The play opens with Myōe and his companions traveling to Kasuga Shrine to say formal farewells to the kami of the shrine, before they leave for their journey to China and India. There, they meet a priest, an old man, who welcomes them into the shrine grounds, saying that Myōe is favored by the kami of the shrine like a first-born son, and that of course he should be most welcome. Learning of Myōe's intentions to journey abroad, however, he argues that the kami shouldn't like to see him go, as his presence at the shrine is so treasured.

The priest goes on to explain that, were the Buddha still living, one would do well to hear him preach in person. But, he says, the ages have turned, and the sacred places of India and China are now represented in Japan. He equates important Buddhist sites such as Vulture Peak to sites in Japan, such as Mount Mikasa, and encourages Myōe to visit these sacred sites instead. He offers that if Myōe will desist with his plan, he will reveal to the monk, upon Mount Mikasa, the five regions of India, the Buddha's birth, the Buddha's enlightenment, his preaching, and his passing.

Convinced, Myōe gives up his intentions to travel to the continent, and asks the old man his name. The priest identifies himself as Tokifū Hideyuki, a name drawn from those of the founders of the Kasuga Shrine, Nakatomi no Tokifū and Nakatomi no Hideyuki, at which he vanishes.

Between the two acts of the play, a kyōgen actor portraying a minor kami in the service of the shrine comes forth and retells the story of the first act.

In the second act, the Dragon God of Kasuga (the kasuga ryūjin of the play's title) appears, and dances, while speaking to Myōe, and confirming that he has in fact given up his intentions to journey to the continent.

» What you need to do
In the play summary, what name does the old priest give when Myōe asks who he is?

» Dataset records
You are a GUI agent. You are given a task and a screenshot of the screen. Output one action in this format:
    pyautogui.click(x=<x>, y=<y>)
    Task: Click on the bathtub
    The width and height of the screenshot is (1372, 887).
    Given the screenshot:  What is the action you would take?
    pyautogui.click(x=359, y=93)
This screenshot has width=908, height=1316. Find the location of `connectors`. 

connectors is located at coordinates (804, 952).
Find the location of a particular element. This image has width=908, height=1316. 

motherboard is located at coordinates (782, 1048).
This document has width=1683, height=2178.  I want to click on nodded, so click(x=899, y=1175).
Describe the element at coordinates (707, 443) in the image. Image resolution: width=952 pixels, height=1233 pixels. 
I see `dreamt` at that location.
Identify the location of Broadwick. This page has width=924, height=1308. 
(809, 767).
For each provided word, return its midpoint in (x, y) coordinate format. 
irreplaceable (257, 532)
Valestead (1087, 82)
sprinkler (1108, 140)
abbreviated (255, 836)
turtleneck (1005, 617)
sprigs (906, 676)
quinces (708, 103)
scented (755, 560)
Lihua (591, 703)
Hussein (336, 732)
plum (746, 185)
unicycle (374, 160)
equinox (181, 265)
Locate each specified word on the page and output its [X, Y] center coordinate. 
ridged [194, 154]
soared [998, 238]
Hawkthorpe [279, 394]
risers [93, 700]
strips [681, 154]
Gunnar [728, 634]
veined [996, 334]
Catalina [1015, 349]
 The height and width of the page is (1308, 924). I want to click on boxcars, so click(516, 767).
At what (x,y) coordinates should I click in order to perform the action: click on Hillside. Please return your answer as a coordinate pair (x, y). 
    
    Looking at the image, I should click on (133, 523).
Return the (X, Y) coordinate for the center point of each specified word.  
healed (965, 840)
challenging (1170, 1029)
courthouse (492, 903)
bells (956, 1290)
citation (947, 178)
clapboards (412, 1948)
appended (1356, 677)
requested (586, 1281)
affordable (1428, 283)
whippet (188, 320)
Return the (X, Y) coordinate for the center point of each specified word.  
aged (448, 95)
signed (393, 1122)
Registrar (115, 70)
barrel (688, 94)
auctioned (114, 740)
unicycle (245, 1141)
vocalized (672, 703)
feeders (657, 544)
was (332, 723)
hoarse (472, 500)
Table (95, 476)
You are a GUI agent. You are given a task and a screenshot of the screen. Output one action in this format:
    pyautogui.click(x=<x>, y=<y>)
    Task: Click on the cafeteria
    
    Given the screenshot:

» Finished exercise
Tokifū Hideyuki